En cierta ocasión, el hijo se refirió a los chiquillos que merodeaban por los alrededores del huerto. El anciano dijo que había de estar atento y contó algunas de las travesuras de aquellos pilletes. Ambos rieron de buena gana, y , al cabo, fue el mismo hijo el que los alejó pues en verdad eran rapaces.

Un día, el anciano atendió a una hermosa joven, vecina de ellos, la cual había salido a la desesperada debido a la hambruna que padecía su familia. Puso Taleb sobre el pollino dos sacos de trigo y el hijo se ofreció a acompañarla y arreando al rucio, se alejó con ella. El anciano, en tanto que cardaba las hierbas que con los descuidos habían brotado por doquie, por un lado se sentía en paz al dar al necesitado lo necesario y aunque su interior era áspero, rebosaba satisfacción. Por otro lado, le fastidiaba que el tarambana de su hijo fuera a embaucar a una joven tan excelente. Ella era pobre sí, pero trabajadora como la que más. Él mismo la había visto de pequeña, cuando apenas se sostenía a aún sobre las piernas, aferrar el almocafre dispuesta ya a la labor en aquellas duras tierras.

El hijo podía decir todas las buenas palabras que le vinieran a la boca, pero al llegar la hora de la verdad daría el quiebro como liebre escurridiza ya que siempre había sido así.

Al regresar su hijo Taleb , hallábase enfurruñado con él y acuclillado sobre la tierra no dejaba que le viese la cara.

El hijo podía haber echado la perorata pero se limitó a quitarle la azada de las manos y tomó su lugar de trabajo. Durante el almuerzo, el joven comentó que los frutos de aquel huerto eran tan dulces como el agua del manantial, la cual le dio fuerza desde que la probó y de la que ahora bebía cuanto se le antojaba.

Muy extrañado por las palabras del vástago, se acercó Taleb al venero y bebió de él, resultando que no había probado agua mejor que aquella pues el sabor del almíbar se quedaba corto para describirla.

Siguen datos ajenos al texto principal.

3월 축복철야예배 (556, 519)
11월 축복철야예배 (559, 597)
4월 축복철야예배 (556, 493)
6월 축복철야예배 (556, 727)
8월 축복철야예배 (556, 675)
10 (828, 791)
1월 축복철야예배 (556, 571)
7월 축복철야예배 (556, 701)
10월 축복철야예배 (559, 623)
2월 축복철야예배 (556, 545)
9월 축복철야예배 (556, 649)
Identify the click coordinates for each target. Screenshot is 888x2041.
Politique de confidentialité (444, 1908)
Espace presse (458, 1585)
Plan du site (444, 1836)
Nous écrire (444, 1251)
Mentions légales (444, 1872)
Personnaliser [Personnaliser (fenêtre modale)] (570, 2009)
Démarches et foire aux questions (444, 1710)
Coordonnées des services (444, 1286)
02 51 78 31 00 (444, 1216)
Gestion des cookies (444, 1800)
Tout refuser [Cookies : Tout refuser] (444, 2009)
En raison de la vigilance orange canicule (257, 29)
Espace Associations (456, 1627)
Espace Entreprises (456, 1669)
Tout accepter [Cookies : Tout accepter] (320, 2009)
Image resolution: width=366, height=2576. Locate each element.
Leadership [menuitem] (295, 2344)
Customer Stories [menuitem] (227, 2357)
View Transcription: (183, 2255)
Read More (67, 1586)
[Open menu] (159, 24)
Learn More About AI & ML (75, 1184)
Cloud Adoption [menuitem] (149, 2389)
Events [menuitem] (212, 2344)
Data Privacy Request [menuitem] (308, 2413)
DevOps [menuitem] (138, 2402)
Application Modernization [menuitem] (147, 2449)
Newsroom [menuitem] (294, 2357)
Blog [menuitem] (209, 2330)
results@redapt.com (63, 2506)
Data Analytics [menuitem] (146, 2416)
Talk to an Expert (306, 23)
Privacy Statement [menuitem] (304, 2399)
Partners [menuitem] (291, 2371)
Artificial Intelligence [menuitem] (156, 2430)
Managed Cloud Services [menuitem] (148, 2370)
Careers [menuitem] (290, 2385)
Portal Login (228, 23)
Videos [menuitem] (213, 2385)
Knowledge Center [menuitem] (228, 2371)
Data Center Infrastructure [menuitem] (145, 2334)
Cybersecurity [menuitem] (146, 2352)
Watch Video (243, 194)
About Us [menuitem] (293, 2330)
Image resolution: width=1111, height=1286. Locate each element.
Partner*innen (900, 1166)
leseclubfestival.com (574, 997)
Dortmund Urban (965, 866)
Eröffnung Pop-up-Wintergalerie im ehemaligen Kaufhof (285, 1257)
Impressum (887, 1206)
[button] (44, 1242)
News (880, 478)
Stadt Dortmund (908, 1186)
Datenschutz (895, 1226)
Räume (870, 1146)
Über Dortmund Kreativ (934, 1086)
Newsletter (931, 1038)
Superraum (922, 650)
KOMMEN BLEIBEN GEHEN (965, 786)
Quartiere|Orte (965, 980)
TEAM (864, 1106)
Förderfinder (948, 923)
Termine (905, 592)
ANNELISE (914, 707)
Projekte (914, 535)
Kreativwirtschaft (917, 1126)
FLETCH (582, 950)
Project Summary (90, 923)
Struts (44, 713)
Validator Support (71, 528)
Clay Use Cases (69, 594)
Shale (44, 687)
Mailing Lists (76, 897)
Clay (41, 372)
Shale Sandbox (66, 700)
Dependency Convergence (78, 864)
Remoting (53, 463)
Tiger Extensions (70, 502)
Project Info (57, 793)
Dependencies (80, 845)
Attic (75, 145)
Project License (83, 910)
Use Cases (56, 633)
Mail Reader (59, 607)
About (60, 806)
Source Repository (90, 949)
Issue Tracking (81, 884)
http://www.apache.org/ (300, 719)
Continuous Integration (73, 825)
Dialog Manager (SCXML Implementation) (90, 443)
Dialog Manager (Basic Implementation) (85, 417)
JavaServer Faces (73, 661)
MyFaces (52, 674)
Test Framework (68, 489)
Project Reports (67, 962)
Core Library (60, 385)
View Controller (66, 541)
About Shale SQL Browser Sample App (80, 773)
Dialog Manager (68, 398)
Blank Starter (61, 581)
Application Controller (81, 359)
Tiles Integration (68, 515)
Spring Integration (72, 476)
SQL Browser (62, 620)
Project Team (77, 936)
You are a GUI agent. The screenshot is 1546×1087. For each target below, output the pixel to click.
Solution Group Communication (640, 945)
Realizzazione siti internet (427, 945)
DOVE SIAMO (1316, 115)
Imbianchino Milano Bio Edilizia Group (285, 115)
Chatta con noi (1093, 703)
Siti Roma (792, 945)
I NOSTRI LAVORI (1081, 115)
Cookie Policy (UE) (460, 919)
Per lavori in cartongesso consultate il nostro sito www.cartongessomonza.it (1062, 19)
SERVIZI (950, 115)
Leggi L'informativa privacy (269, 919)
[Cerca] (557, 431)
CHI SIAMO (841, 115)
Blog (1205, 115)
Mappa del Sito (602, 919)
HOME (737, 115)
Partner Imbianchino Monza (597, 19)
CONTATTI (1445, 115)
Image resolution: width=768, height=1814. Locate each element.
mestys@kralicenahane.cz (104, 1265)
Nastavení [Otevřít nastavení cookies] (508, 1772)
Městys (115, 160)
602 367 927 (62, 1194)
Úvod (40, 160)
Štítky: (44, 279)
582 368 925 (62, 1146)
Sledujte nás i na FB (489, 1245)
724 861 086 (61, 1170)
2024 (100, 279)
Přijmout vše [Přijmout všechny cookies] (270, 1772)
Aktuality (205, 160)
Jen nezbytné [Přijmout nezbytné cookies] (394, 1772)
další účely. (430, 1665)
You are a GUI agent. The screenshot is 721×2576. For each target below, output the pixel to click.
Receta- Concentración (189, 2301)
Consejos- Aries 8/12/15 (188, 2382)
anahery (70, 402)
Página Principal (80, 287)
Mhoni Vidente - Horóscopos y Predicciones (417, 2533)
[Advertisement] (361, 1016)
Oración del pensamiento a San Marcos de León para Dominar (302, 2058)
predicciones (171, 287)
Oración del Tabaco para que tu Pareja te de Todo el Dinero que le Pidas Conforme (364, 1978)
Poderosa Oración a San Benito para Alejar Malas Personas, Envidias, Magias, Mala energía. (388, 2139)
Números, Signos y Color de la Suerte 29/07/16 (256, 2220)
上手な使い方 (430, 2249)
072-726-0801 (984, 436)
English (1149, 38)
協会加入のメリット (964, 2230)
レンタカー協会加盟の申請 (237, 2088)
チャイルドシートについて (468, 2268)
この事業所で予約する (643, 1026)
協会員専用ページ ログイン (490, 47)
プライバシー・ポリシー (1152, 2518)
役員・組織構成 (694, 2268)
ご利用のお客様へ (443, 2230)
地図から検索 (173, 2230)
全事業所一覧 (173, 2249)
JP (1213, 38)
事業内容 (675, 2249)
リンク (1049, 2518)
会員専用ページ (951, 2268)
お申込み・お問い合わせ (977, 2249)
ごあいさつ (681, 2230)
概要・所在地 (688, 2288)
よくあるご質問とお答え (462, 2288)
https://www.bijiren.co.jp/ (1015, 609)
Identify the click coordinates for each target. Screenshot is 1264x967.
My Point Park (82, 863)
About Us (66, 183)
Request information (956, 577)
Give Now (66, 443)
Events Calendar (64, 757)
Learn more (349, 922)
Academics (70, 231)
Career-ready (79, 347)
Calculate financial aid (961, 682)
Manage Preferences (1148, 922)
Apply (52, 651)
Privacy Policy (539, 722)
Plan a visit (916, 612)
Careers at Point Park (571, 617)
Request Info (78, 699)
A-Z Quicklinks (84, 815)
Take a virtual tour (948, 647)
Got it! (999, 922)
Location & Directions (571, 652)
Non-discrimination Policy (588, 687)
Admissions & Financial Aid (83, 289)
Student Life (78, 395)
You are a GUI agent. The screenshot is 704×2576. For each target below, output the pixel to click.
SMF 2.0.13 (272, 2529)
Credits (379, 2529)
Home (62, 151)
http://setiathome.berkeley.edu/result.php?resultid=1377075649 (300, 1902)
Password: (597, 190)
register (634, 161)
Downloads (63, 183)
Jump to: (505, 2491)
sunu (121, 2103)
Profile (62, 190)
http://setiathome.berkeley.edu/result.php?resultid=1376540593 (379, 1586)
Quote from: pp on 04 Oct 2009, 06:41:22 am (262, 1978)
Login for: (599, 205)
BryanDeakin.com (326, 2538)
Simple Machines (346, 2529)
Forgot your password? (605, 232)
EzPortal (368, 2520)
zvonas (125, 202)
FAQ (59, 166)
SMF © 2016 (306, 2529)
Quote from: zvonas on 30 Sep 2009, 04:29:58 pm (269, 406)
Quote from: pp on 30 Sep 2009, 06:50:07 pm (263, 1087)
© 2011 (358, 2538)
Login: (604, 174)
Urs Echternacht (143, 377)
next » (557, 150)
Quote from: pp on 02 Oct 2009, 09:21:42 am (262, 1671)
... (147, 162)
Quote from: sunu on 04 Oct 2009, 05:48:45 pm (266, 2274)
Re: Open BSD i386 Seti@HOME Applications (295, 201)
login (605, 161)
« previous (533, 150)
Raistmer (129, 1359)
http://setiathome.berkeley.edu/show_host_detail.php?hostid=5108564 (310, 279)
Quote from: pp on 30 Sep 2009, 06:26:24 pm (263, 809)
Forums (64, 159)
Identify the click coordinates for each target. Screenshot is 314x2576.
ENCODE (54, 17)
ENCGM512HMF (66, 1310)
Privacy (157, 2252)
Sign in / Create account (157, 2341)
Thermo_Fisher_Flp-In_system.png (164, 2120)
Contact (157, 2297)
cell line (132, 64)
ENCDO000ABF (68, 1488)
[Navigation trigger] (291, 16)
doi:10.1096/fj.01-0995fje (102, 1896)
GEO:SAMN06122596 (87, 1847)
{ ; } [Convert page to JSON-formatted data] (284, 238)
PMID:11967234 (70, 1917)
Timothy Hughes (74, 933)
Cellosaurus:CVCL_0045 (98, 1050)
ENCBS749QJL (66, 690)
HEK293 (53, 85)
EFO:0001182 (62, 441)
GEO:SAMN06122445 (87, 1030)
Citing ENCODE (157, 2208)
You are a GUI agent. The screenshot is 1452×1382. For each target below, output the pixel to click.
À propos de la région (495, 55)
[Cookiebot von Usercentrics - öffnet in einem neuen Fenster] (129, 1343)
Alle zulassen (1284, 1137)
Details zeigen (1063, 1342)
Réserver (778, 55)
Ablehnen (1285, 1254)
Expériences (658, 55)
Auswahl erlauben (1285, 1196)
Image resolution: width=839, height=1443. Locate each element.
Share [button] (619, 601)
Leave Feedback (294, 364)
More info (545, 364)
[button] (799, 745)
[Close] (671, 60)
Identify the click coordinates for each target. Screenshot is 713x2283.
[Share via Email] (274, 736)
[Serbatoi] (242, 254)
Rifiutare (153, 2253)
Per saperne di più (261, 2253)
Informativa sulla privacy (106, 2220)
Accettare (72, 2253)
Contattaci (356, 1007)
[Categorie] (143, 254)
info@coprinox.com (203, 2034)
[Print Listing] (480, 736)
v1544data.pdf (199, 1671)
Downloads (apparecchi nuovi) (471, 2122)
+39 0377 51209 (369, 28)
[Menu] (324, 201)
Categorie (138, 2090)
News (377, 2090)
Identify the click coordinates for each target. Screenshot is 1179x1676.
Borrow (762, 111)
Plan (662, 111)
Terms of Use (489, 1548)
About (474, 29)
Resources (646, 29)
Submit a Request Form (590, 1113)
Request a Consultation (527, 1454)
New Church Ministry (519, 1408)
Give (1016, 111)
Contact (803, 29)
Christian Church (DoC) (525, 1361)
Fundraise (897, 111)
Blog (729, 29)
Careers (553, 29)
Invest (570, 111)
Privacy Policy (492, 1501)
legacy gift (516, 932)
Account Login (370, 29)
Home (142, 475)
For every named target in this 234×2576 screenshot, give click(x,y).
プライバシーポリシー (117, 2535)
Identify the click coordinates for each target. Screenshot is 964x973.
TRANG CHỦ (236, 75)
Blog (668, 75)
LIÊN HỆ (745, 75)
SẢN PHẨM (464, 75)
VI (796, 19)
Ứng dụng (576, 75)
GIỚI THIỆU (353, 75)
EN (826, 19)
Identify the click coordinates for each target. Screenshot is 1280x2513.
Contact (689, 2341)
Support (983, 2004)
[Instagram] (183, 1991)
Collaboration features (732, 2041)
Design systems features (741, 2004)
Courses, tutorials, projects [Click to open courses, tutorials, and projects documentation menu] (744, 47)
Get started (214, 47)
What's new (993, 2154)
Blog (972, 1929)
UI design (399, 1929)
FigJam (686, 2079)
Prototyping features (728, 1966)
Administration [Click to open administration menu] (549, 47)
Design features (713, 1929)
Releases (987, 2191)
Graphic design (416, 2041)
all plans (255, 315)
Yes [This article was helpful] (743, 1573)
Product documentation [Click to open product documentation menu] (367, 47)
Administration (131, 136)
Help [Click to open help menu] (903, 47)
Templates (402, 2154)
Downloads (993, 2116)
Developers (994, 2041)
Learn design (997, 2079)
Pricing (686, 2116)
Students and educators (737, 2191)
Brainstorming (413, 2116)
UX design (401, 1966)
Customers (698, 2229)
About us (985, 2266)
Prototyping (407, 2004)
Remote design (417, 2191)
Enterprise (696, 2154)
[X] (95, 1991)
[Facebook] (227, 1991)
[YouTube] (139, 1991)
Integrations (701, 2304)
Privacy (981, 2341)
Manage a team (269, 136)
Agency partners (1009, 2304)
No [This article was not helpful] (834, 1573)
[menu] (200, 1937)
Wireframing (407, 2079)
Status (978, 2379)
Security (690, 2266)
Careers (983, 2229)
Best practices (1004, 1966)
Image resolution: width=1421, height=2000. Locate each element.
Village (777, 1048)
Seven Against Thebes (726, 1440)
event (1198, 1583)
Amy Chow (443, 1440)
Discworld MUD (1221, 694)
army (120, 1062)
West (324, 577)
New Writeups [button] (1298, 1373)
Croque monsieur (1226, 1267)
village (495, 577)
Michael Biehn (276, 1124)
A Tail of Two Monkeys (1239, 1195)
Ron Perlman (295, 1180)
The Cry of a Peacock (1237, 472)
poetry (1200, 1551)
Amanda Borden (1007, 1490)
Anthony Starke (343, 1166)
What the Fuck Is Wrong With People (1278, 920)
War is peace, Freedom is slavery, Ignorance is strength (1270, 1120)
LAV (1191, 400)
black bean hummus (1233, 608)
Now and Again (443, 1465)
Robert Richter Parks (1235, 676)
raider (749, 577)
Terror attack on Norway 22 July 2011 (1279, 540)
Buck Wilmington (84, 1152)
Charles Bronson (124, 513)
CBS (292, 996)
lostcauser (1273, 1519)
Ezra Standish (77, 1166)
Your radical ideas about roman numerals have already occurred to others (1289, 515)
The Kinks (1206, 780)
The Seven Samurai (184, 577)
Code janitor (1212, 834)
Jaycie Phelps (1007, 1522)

Abrumado y emocionado por el prodigio, abrazó a su hijo y entre lágrimas le contó lo sucedido, agradeciendo ambos las bendiciones de que habían sido objeto.

El hijo tomó a la joven como esposa y pronto los vástagos corretearon por el huerto ante la satisfecha mirada de Taleb. Muchos fueron los esfuerzos que tuvo que hacer y los malos ratos que pasó a causa del hijo, pero estos habían dado fruto por fin y es que no se puede subir a la montaña por caminos llanos.